** Material for this exercise **
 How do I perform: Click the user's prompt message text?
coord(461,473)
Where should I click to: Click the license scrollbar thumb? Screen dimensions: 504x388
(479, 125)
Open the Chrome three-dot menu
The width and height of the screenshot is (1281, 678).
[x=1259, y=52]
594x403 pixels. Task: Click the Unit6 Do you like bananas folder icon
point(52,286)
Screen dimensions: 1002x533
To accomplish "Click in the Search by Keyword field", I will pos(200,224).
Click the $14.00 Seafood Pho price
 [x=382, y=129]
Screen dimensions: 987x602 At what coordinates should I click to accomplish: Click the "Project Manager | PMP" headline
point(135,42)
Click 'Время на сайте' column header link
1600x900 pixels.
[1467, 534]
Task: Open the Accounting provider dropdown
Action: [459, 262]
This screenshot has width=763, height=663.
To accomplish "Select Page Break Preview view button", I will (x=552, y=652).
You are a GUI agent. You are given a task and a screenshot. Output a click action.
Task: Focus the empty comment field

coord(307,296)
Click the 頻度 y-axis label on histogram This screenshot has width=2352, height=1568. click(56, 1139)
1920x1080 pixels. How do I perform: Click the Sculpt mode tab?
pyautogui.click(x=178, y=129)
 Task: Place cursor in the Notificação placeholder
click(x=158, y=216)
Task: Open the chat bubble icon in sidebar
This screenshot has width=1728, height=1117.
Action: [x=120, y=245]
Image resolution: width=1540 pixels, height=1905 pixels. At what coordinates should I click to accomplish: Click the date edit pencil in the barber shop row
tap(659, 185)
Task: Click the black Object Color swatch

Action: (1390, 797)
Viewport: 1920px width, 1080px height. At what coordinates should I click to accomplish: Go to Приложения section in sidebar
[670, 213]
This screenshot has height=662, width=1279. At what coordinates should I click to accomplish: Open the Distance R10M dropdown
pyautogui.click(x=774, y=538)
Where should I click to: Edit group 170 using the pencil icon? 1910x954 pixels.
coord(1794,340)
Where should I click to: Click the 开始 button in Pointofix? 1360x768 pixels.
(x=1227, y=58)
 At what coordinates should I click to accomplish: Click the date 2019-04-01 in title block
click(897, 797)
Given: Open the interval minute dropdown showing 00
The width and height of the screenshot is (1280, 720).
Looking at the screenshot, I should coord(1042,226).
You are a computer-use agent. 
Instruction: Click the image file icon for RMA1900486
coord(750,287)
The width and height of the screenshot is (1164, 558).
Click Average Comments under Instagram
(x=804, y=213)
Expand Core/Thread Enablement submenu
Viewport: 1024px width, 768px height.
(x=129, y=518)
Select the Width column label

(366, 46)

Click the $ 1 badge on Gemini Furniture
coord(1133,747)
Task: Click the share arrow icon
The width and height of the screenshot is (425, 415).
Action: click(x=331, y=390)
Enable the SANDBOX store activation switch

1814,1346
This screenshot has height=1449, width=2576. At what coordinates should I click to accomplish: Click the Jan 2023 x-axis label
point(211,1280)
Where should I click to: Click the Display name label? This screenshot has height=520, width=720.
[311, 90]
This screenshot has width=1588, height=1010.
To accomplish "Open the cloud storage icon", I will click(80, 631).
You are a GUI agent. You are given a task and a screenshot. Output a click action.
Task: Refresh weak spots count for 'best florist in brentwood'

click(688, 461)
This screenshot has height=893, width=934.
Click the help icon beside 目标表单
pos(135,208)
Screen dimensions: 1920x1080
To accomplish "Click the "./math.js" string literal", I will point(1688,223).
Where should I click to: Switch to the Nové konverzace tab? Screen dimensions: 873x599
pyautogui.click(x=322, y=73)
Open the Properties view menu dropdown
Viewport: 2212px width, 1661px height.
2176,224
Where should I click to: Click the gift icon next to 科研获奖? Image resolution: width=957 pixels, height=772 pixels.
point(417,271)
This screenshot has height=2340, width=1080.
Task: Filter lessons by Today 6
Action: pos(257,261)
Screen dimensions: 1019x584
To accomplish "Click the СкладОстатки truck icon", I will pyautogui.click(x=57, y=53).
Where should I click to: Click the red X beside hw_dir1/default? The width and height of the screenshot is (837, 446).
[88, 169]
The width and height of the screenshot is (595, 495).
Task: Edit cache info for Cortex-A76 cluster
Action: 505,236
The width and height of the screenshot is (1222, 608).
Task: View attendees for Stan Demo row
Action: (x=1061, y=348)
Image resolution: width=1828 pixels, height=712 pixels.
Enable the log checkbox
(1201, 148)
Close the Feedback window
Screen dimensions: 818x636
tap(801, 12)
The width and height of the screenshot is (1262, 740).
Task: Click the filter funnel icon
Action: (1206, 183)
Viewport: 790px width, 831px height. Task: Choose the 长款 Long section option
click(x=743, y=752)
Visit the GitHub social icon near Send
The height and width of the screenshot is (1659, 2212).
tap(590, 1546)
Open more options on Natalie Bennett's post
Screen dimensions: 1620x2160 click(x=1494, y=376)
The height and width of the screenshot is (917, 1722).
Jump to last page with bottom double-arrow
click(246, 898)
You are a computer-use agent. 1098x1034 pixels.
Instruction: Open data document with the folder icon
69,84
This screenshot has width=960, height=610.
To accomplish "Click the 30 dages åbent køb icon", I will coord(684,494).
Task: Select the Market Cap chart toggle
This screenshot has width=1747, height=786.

** Stated task **
Copy out the stretch of records above from the line containing "Screen dimensions: 987x602" through the line containing "Action: (1390, 797)", both included, with every character unchanged.

** Task solution **
Screen dimensions: 987x602 At what coordinates should I click to accomplish: Click the "Project Manager | PMP" headline
point(135,42)
Click 'Время на сайте' column header link
1600x900 pixels.
[1467, 534]
Task: Open the Accounting provider dropdown
Action: [459, 262]
This screenshot has width=763, height=663.
To accomplish "Select Page Break Preview view button", I will (x=552, y=652).
You are a GUI agent. You are given a task and a screenshot. Output a click action.
Task: Focus the empty comment field

coord(307,296)
Click the 頻度 y-axis label on histogram This screenshot has width=2352, height=1568. click(56, 1139)
1920x1080 pixels. How do I perform: Click the Sculpt mode tab?
pyautogui.click(x=178, y=129)
 Task: Place cursor in the Notificação placeholder
click(x=158, y=216)
Task: Open the chat bubble icon in sidebar
This screenshot has width=1728, height=1117.
Action: [x=120, y=245]
Image resolution: width=1540 pixels, height=1905 pixels. At what coordinates should I click to accomplish: Click the date edit pencil in the barber shop row
tap(659, 185)
Task: Click the black Object Color swatch

Action: (1390, 797)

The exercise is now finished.